I have just gone back to work for the first time in ten years shock. DH works full time, earns approx 45K. I will be working 20 hours a week, but earning so little I won't be paying tax or NI.

My questions are - as we will need after school child care three days a week, would we qualify for any allowances/credits, and should I voluntarily pay NI to improve my pension?

When I was last at work, we did get tax credits, but haven't for a few years now, but I have no idea what the system is now.

Ta for any advice or links for places to look smile

HotelSchmotel Sat 06-Apr-13 20:19:57

Hopeful bump smile

AnnoyingOrange Sat 06-Apr-13 20:31:07

If you are getting child benefit you will also get NI credits, so no need to pay voluntary NI contributions

AnnoyingOrange Sat 06-Apr-13 20:34:10

See here

Babyroobs Sat 06-Apr-13 20:37:04

How many children do you have?

ImogensMumJess Sat 06-Apr-13 20:40:58

I have no idea, but the link was fairly uninformative (for my situation) - you need to call and enquire, and get them to credit you!
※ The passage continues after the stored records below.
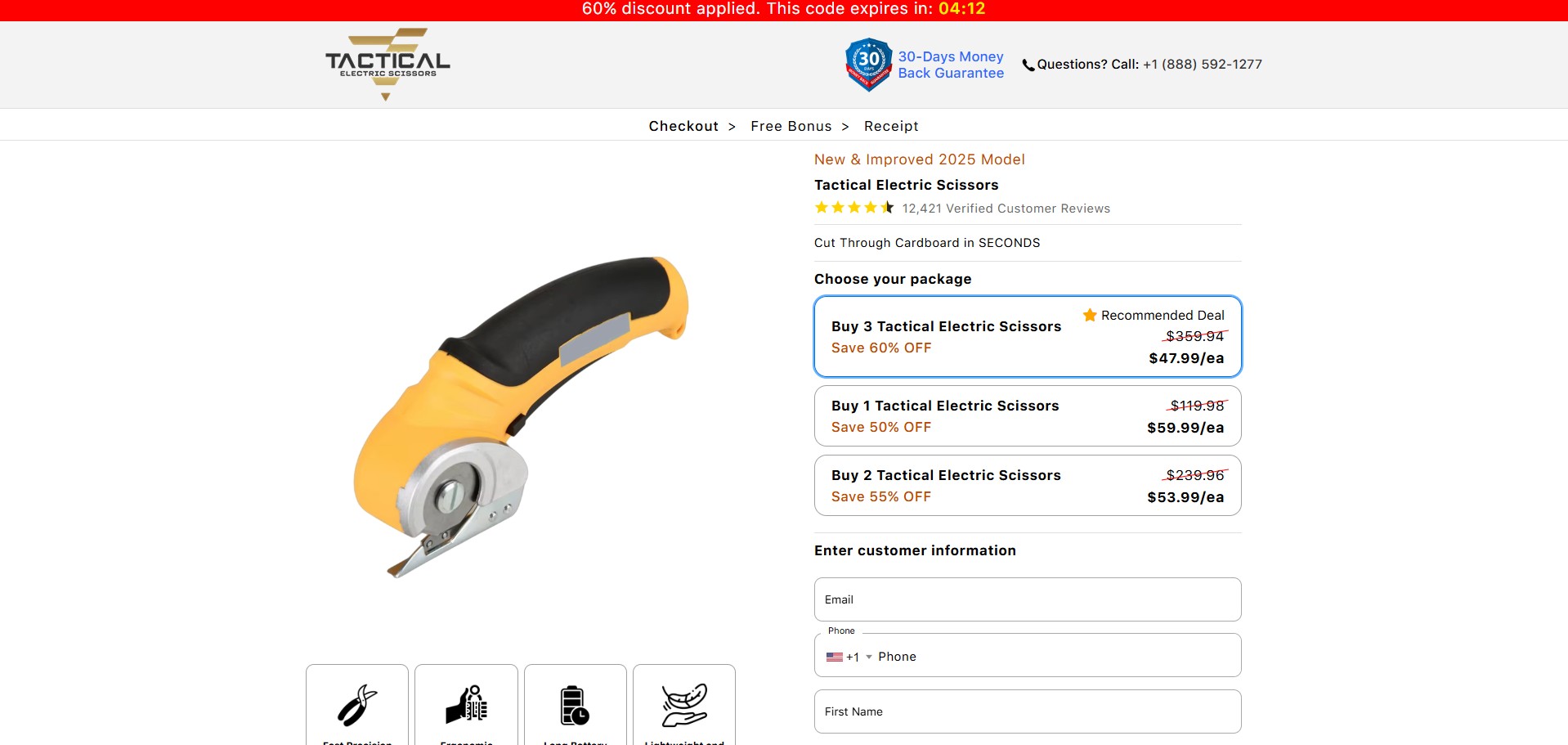Go to the Free Bonus step
This screenshot has height=745, width=1568.
[791, 126]
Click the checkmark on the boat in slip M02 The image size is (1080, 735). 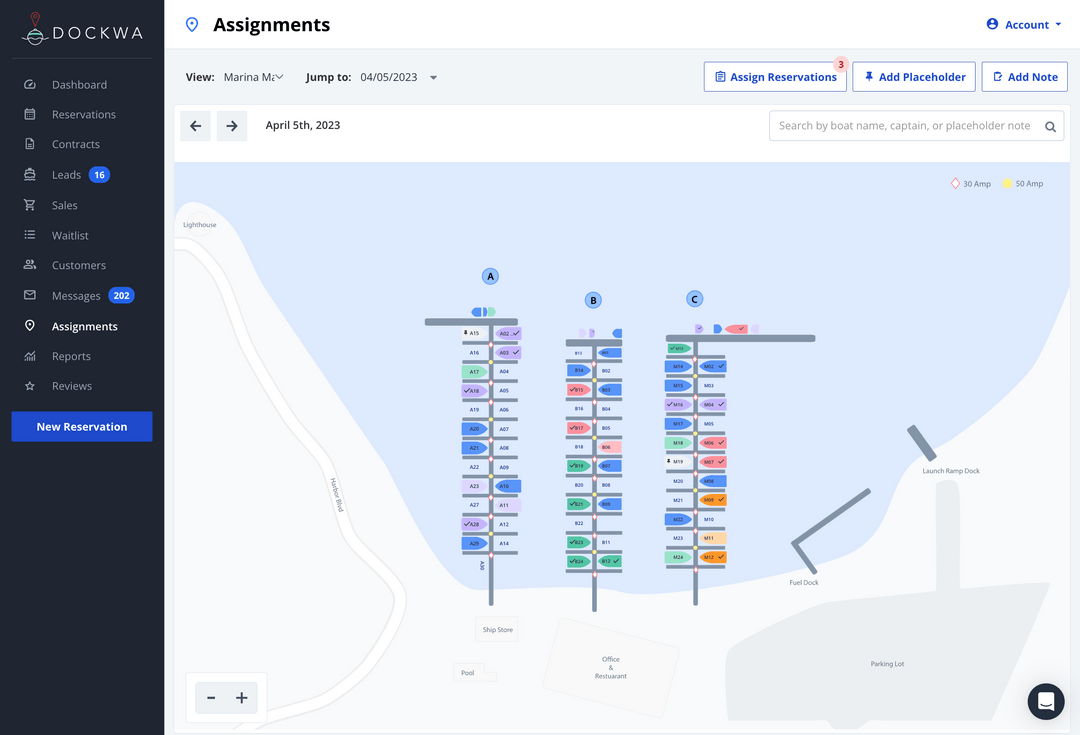tap(721, 366)
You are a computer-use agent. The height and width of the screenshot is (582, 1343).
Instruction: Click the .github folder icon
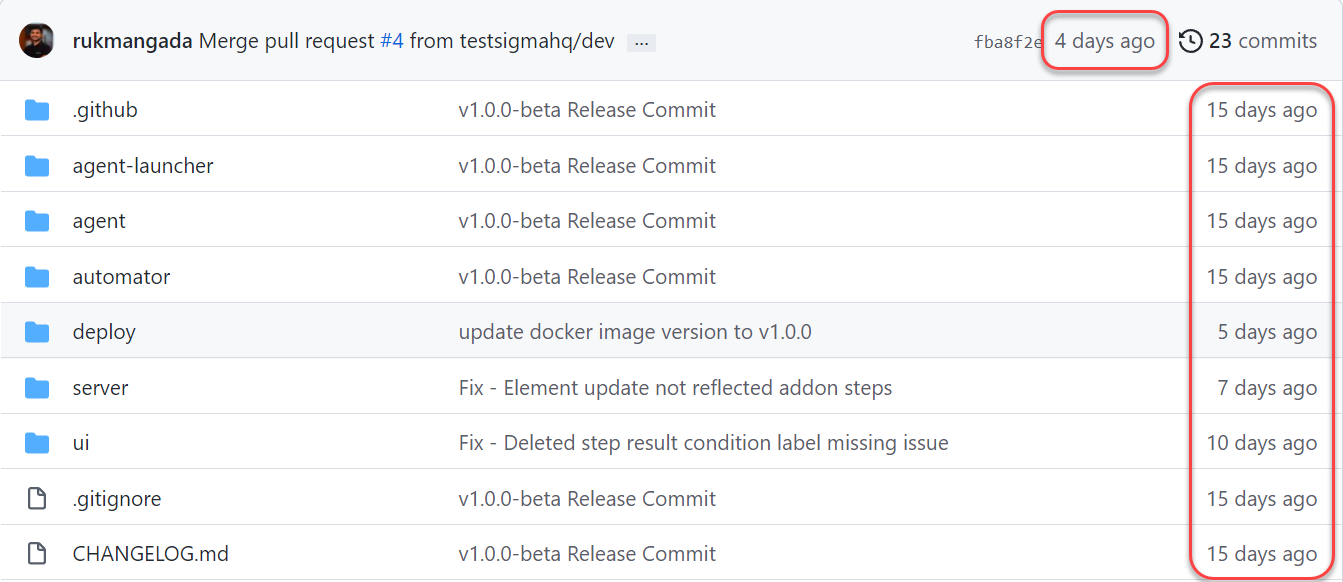[37, 110]
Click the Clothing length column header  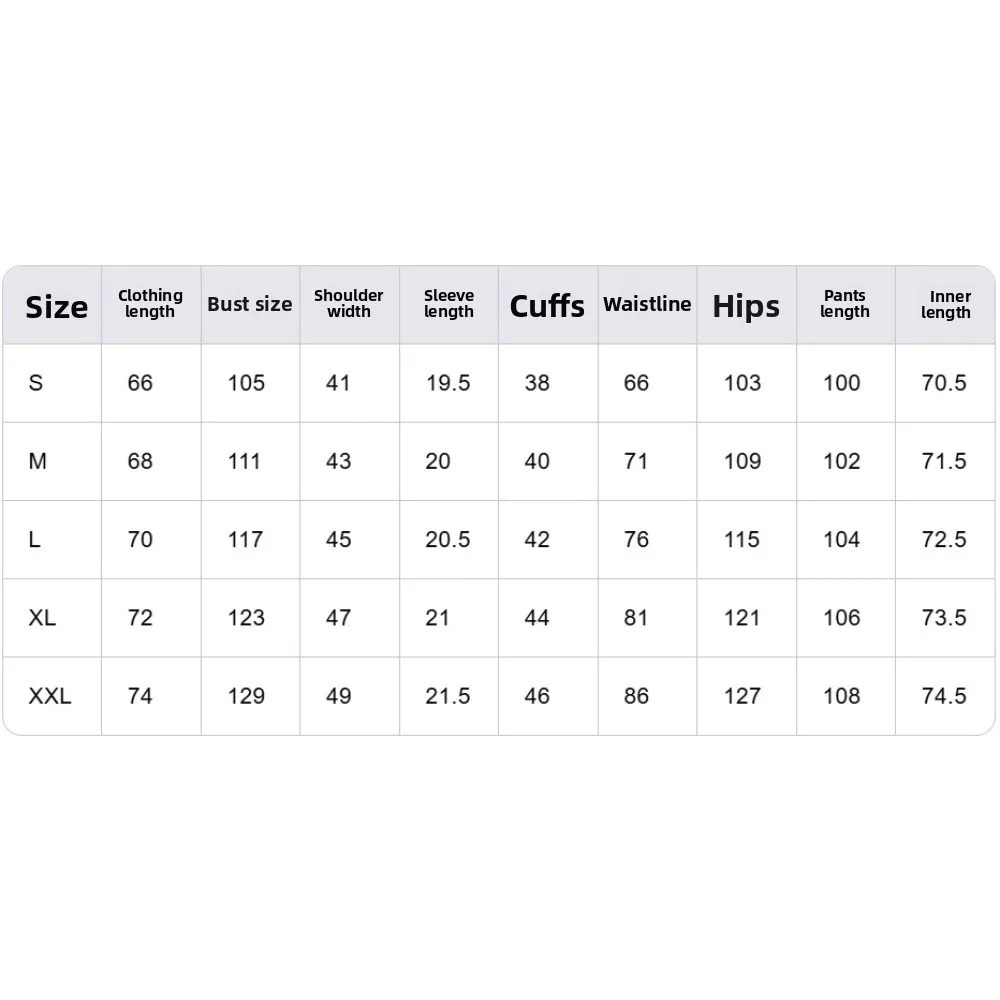coord(150,304)
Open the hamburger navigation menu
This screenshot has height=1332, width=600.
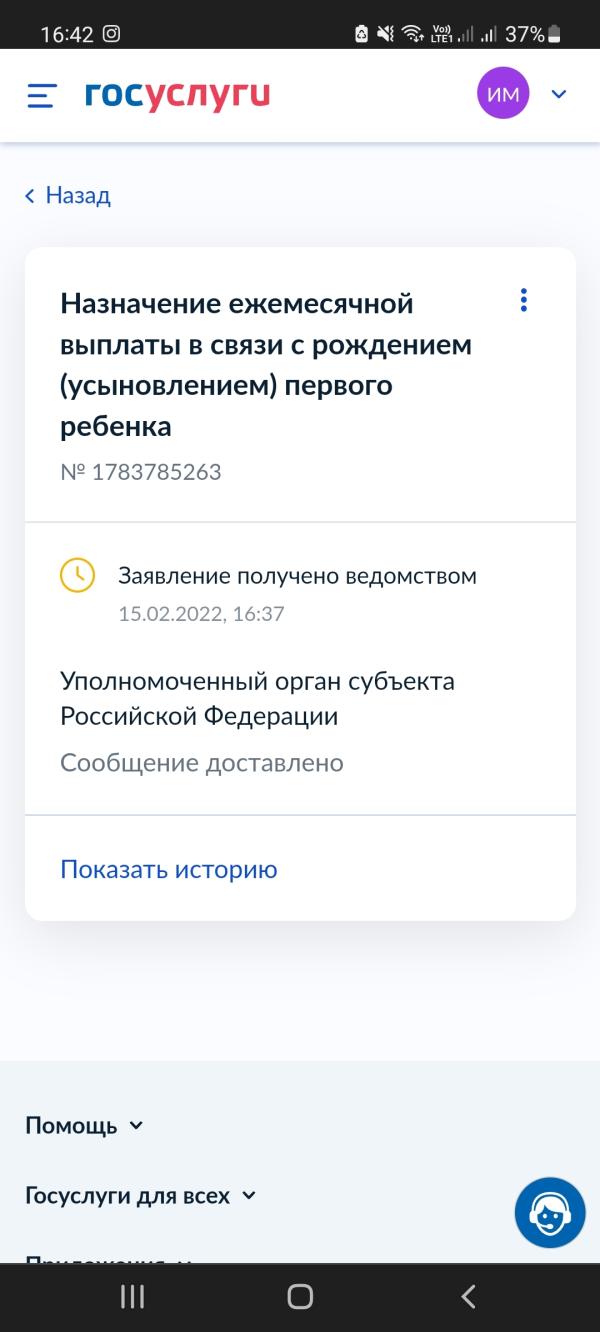[41, 95]
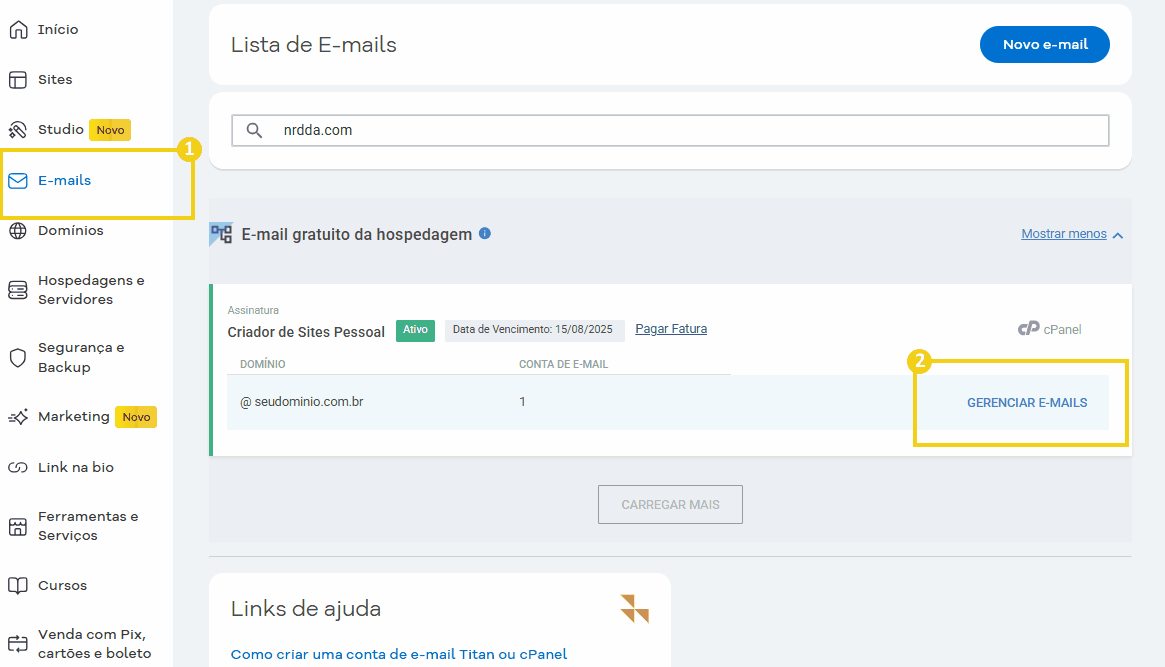The width and height of the screenshot is (1165, 667).
Task: Click the cPanel logo
Action: pyautogui.click(x=1049, y=329)
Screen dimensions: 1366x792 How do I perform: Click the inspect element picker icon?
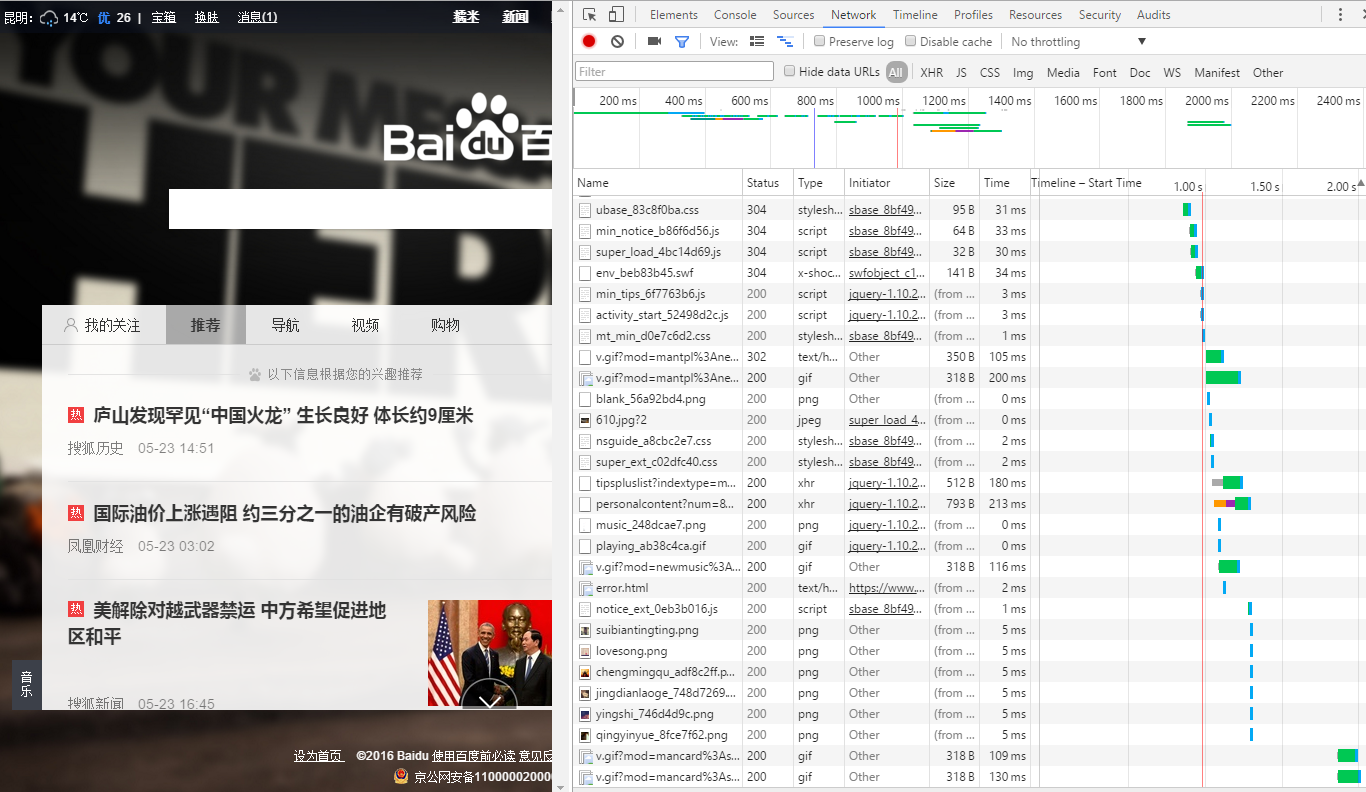[590, 14]
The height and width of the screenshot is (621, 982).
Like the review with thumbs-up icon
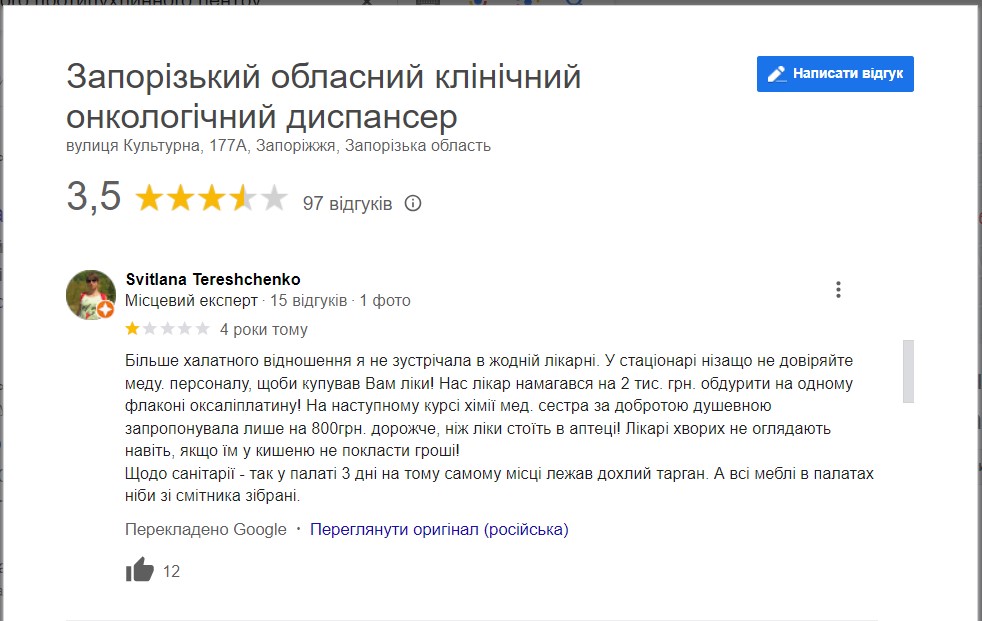140,571
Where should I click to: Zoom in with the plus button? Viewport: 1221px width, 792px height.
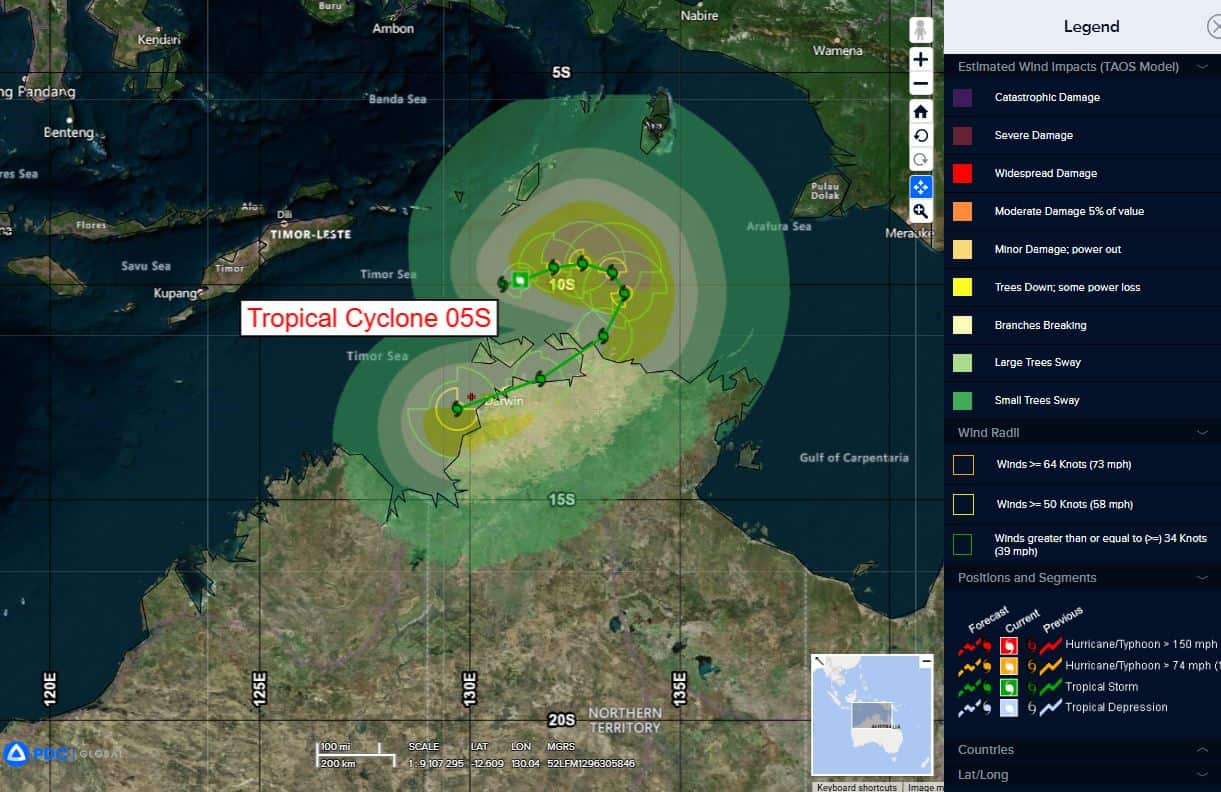(921, 60)
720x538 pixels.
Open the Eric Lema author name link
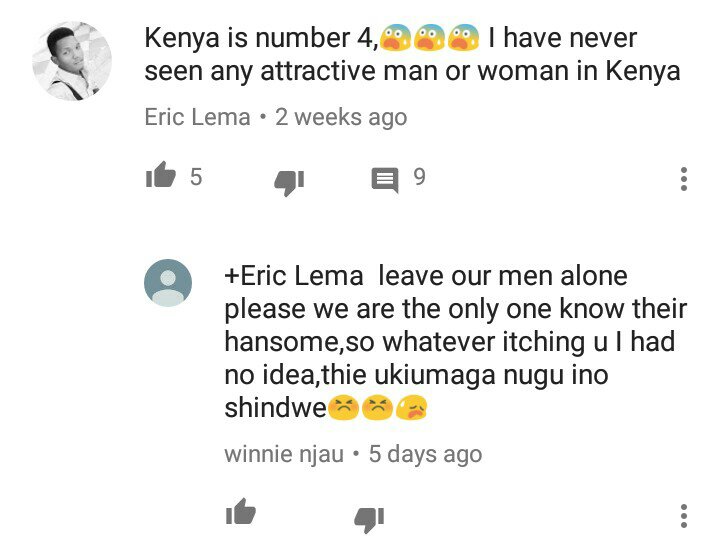tap(197, 117)
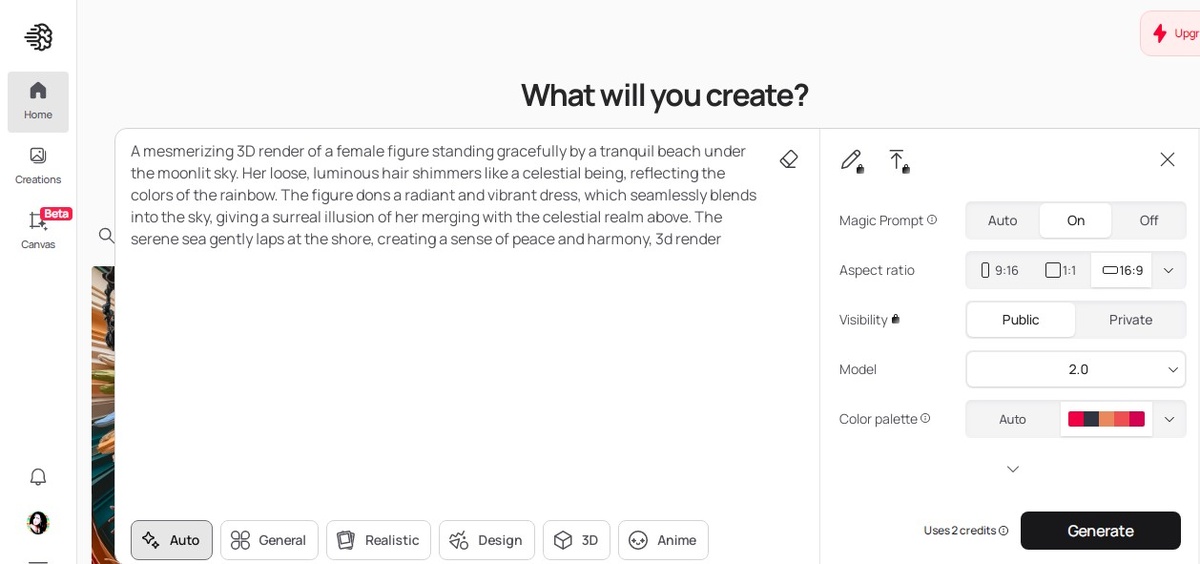Expand the aspect ratio options dropdown
The width and height of the screenshot is (1200, 564).
tap(1168, 270)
So thanks for the heads up!! And good luck with your job!

TheSecondComing Sat 06-Apr-13 20:42:12

Message withdrawn at poster's request.

Babyroobs Sat 06-Apr-13 20:49:42

The cut off for one child is about 327k, then goes up by about 6K for each additional child, but if a child has disabilities or you are claiming childcare costs it will be higher.

Babyroobs Sat 06-Apr-13 20:50:13

Sorry that is meant to say £27 k

Babyroobs Sat 06-Apr-13 20:52:21

I doubt very much you would get any tax credits if your husband is on £45k and then you have your wage on top, unless of course you have loads of kids and high childcare costs.

lljkk Sun 07-Apr-13 10:20:15

This was well publicised before the latest "But SAHMs NEED childcare Vouchers" row.

Combined income of £49-£52k you probably qualify for some (rather modest) child tax credits, but the CTC will be taxable income (at 40% for your partner).

Even on NMW, doesn't OP's employer pay some NIC for OP?

AnnoyingOrange Sun 07-Apr-13 11:42:59

Some info about NI thresholds. If you earn less than £149 per week (Primary Threshold), you co not have contributions deducted

Lower Earnings Limit (LEL)
This is the minimum level of earnings that an employee needs to qualify for benefits, such as State Pension and Jobseeker’s Allowance. If an employee’s earnings reach or exceed this level, but don’t exceed the Primary Threshold, they won’t pay NICs but will be treated as having paid them when claiming benefit. For this reason, you must keep details of an employee’s earnings at or above the LEL on a form P11 or equivalent record and report them at the end of the year on a form P14.
Secondary Threshold (ST)
When earnings exceed this level NICs become payable by the employer.
Primary Threshold (PT)
When earnings exceed this level NICs become payable by the employee


HotelSchmotel Sun 07-Apr-13 12:40:40

Ta for all your help. I wasn't expecting to 'qualify' for anything, but it was suggested to me I look into it. I suspect if I was eligible, the amount would be so low as to be more trouble than it's worth.

I have 3 children btw, all under 12, so the NI credits will be given to me even though I won't be paying them myself - that is good to know.